** DESCRIPTION OF THE TASK **
Would you filter these records and copy every line that has the word "agent"?

*** Begin section ***

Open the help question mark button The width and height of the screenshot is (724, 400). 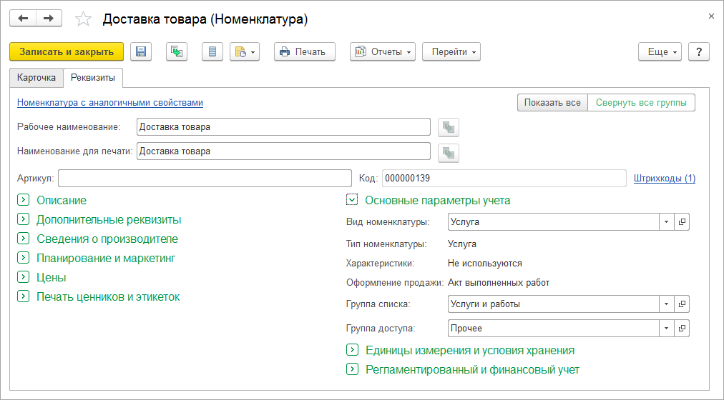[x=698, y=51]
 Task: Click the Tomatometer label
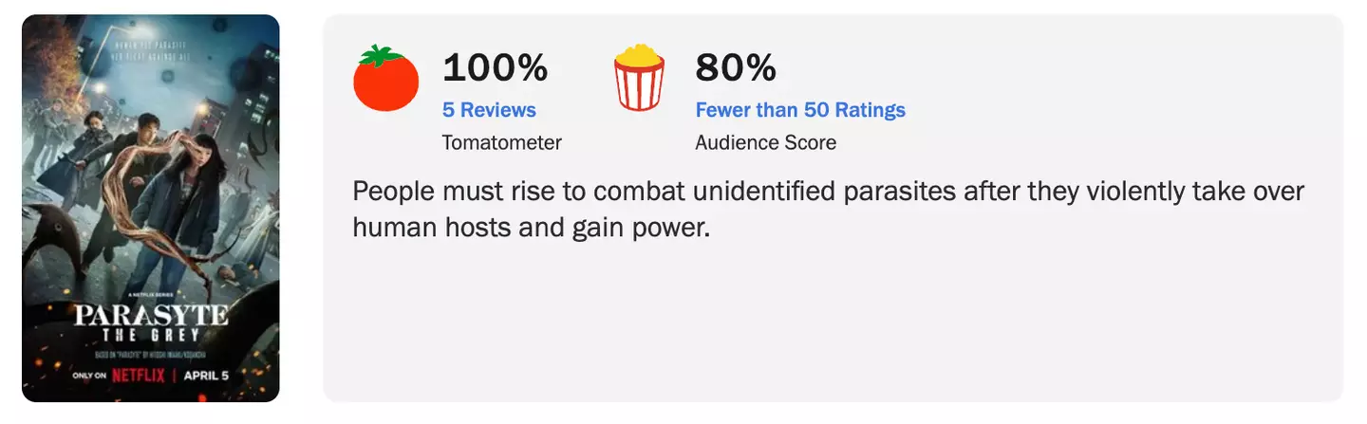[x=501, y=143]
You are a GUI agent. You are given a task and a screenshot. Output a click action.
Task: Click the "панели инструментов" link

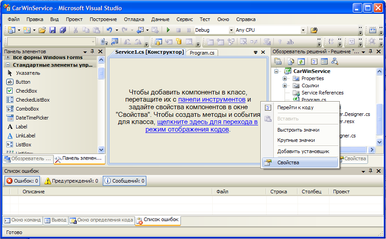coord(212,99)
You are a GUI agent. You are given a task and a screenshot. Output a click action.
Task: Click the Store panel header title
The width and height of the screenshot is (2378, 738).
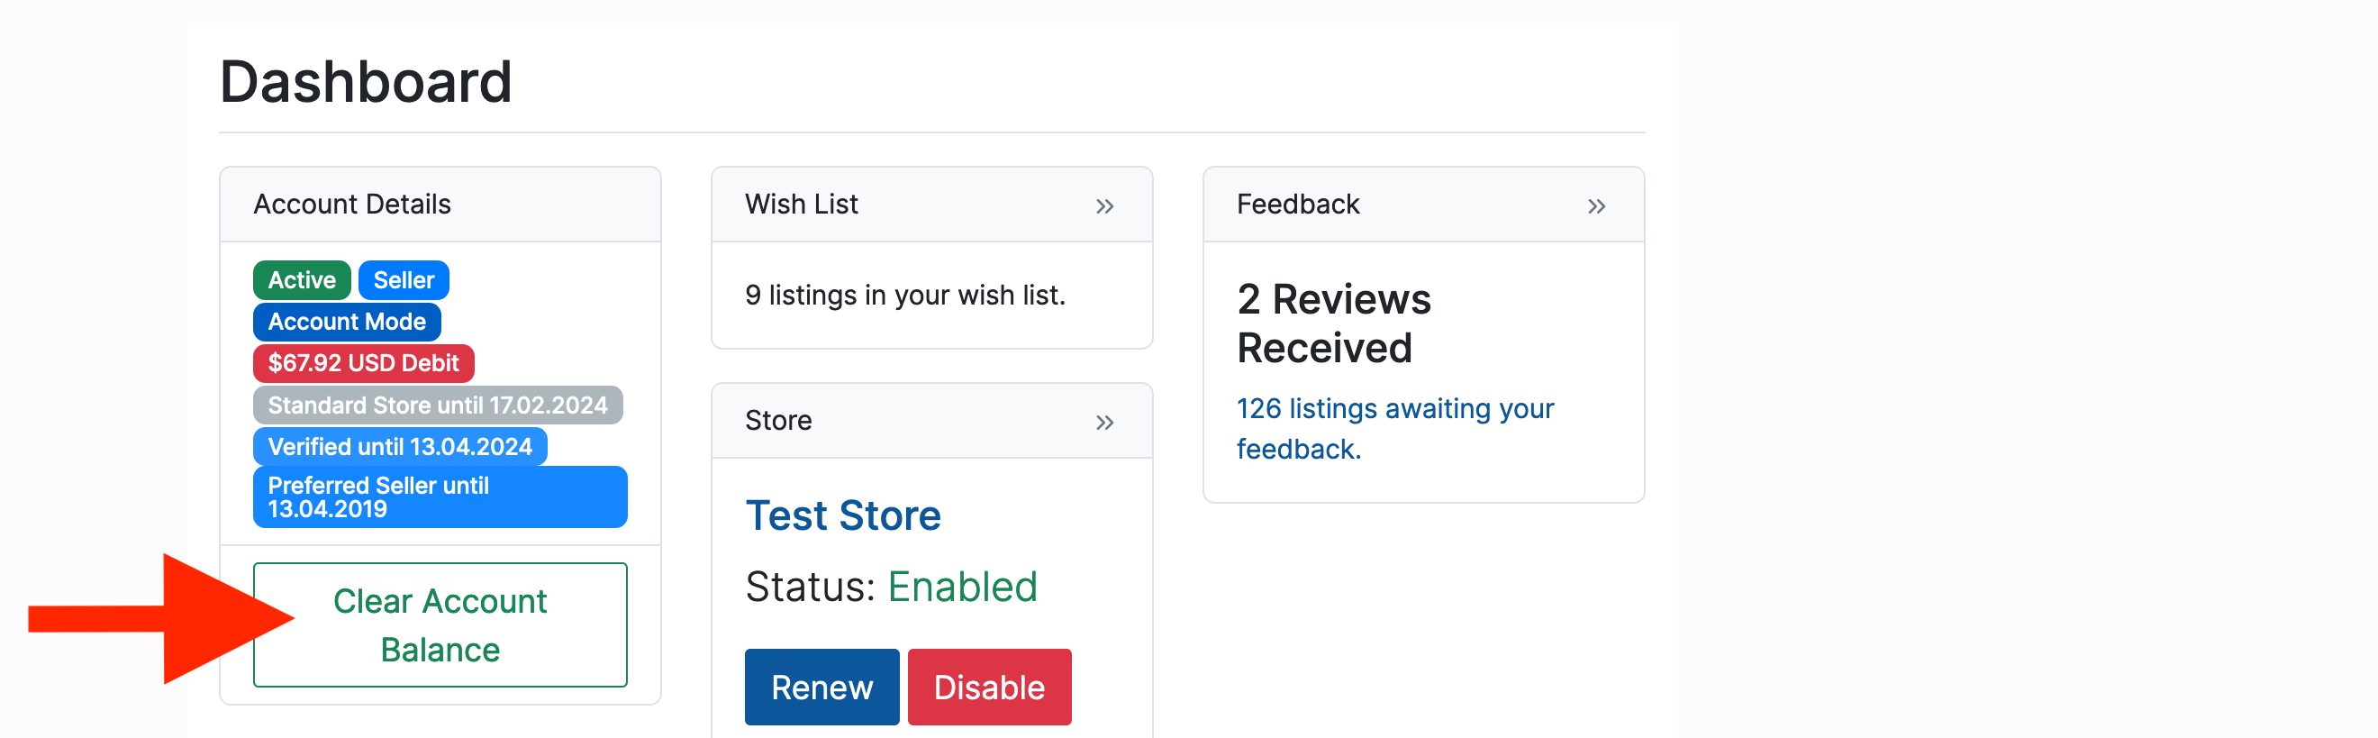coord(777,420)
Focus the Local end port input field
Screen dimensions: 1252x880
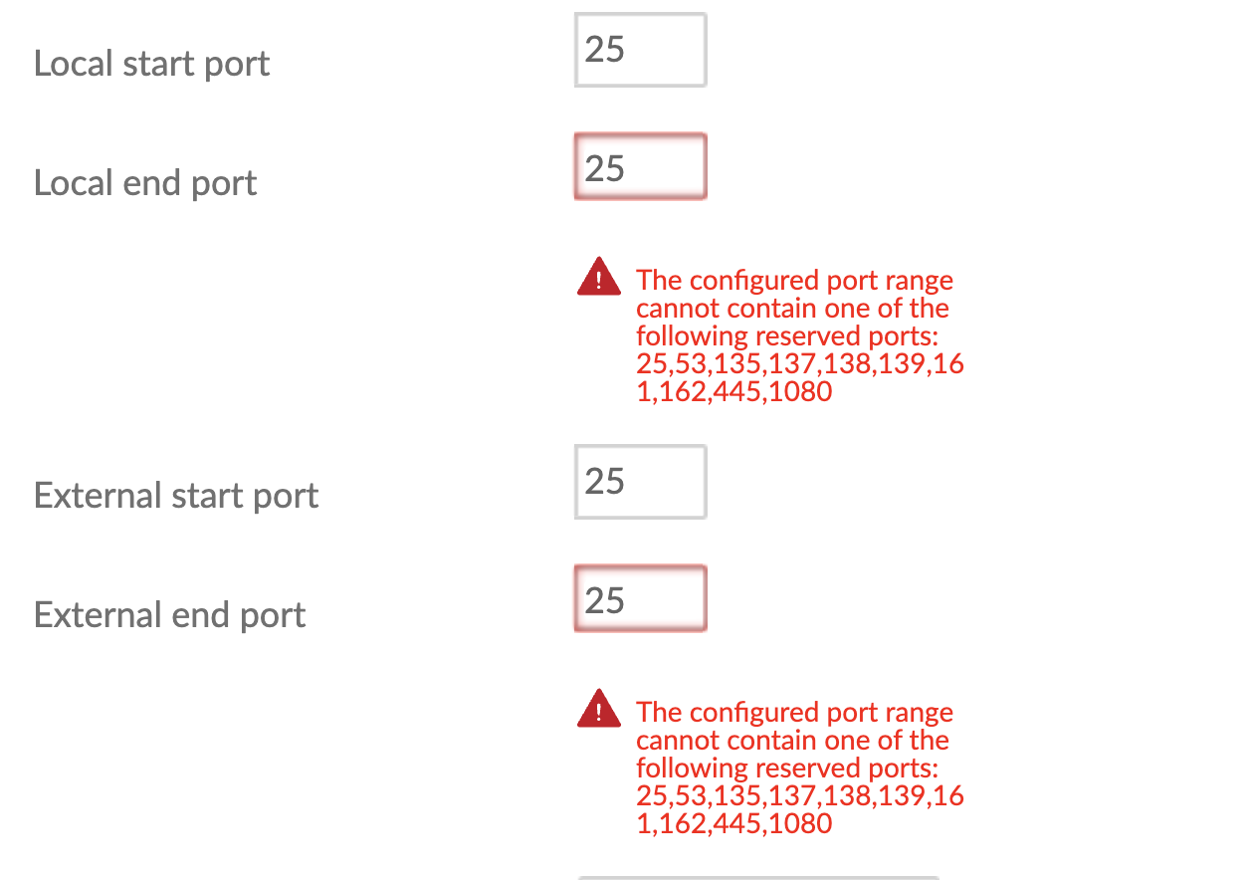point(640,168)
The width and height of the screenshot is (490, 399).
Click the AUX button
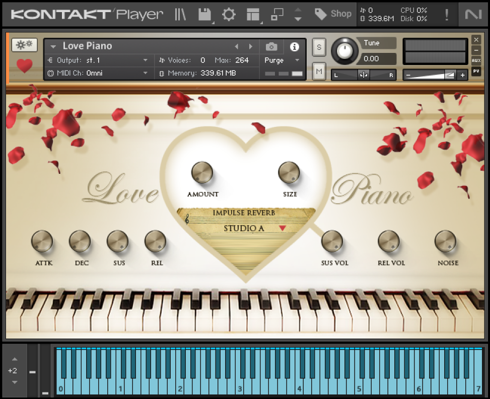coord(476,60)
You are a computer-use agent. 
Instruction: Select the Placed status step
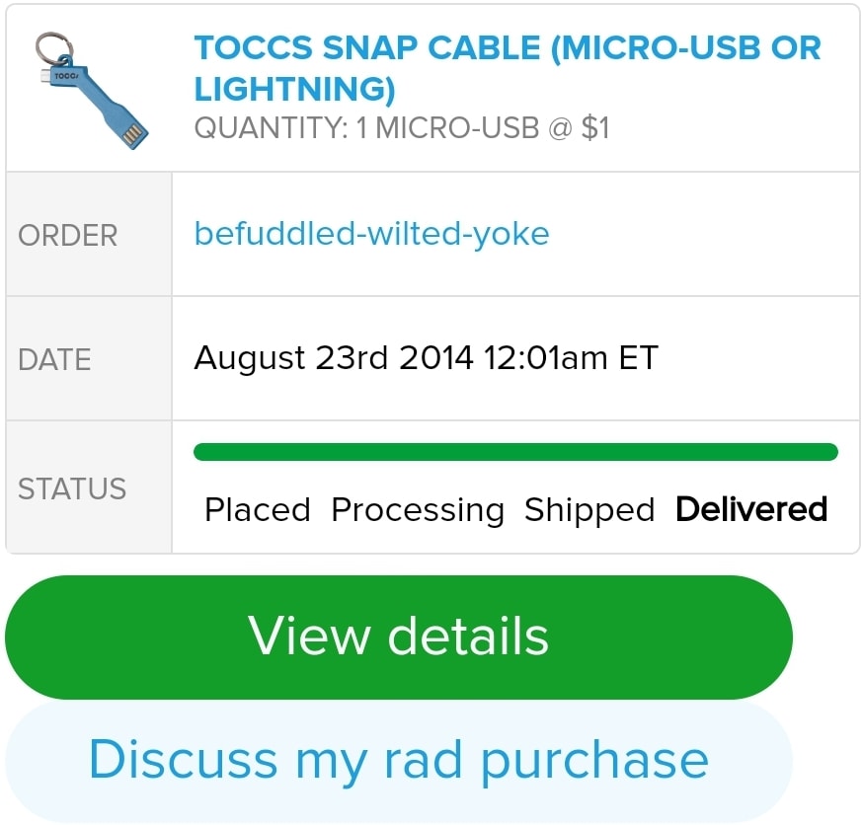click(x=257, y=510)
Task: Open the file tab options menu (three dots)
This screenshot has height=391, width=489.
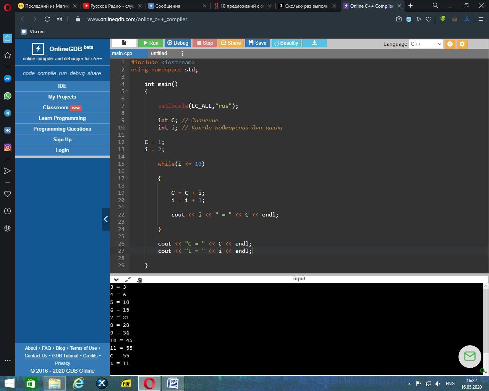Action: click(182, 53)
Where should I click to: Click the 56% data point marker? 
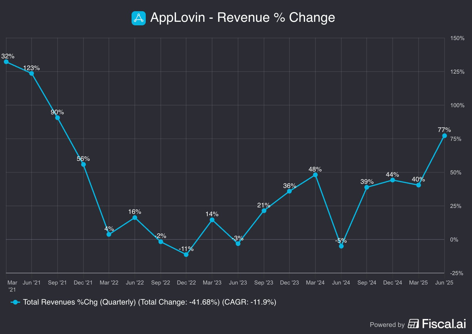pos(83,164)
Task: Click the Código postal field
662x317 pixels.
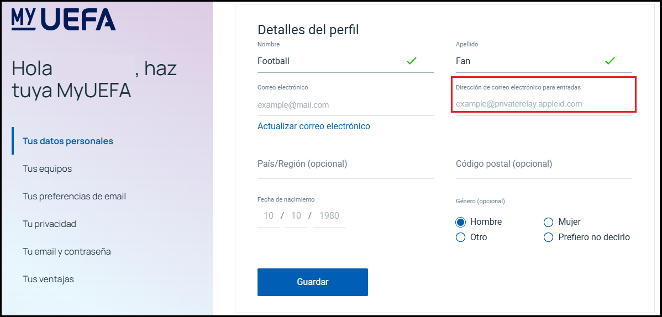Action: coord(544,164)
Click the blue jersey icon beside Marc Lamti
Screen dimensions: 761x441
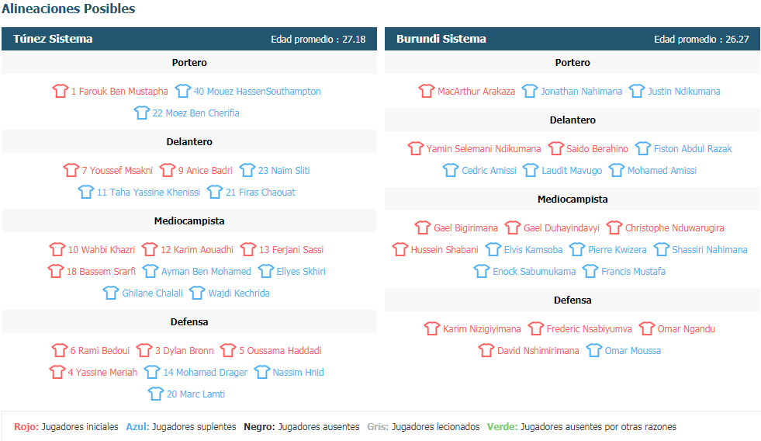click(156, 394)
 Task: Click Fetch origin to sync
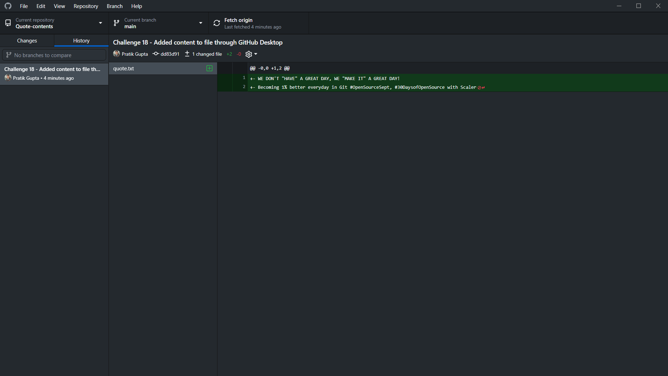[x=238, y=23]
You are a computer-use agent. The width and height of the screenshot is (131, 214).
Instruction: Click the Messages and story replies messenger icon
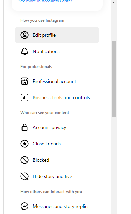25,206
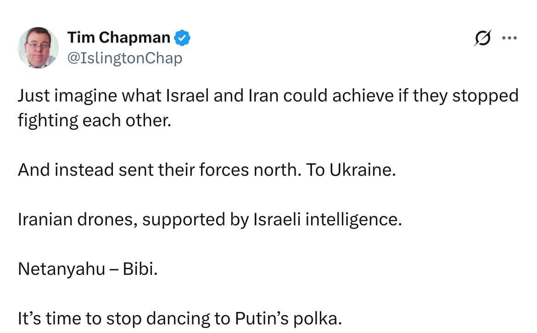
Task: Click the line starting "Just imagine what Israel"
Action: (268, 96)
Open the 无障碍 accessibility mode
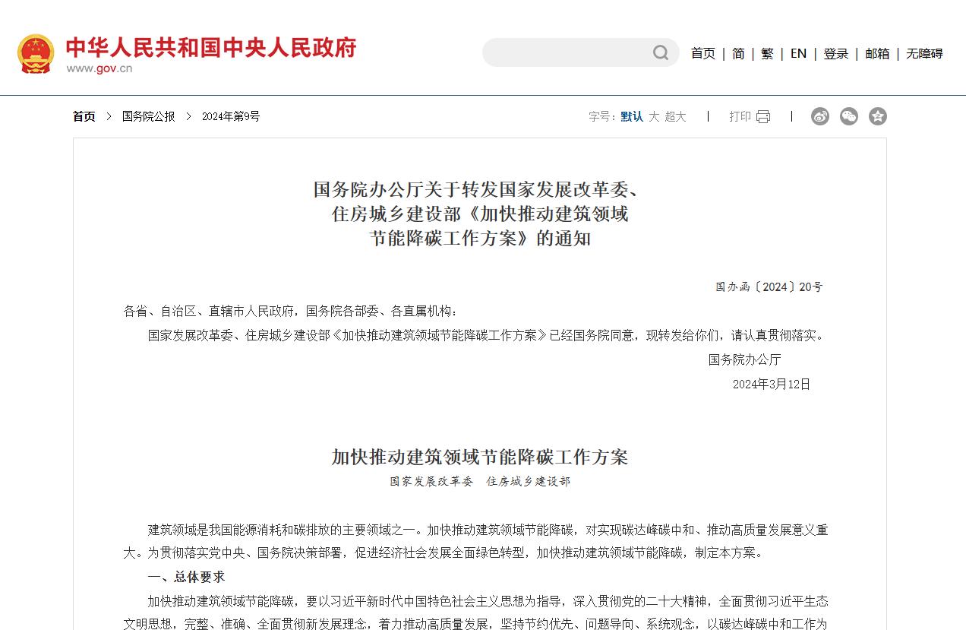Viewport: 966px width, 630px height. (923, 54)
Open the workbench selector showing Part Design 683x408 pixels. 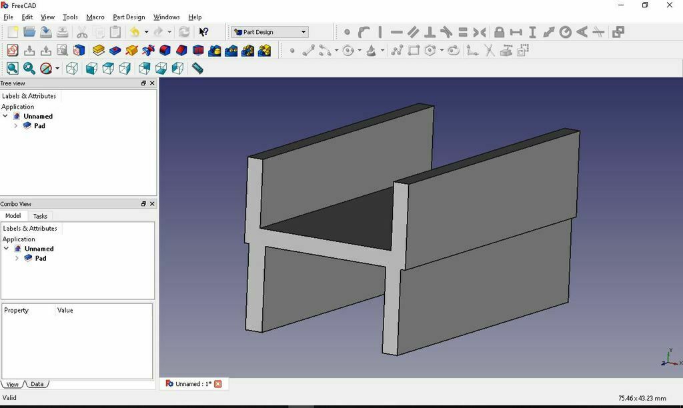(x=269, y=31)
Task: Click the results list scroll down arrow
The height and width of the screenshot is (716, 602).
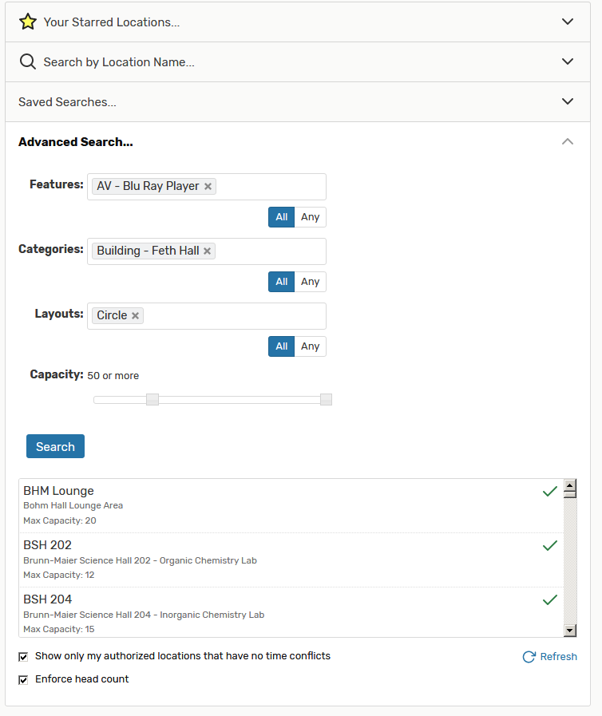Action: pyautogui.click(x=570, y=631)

*** End section ***

** ANSWER BOX **
You are a GUI agent. You are given a task and a screenshot. Output a click action.
You are a GUI agent. You are given a task and a screenshot. Output a click action.
You are a computer-use agent. 
You are a computer-use agent. The width and height of the screenshot is (131, 214).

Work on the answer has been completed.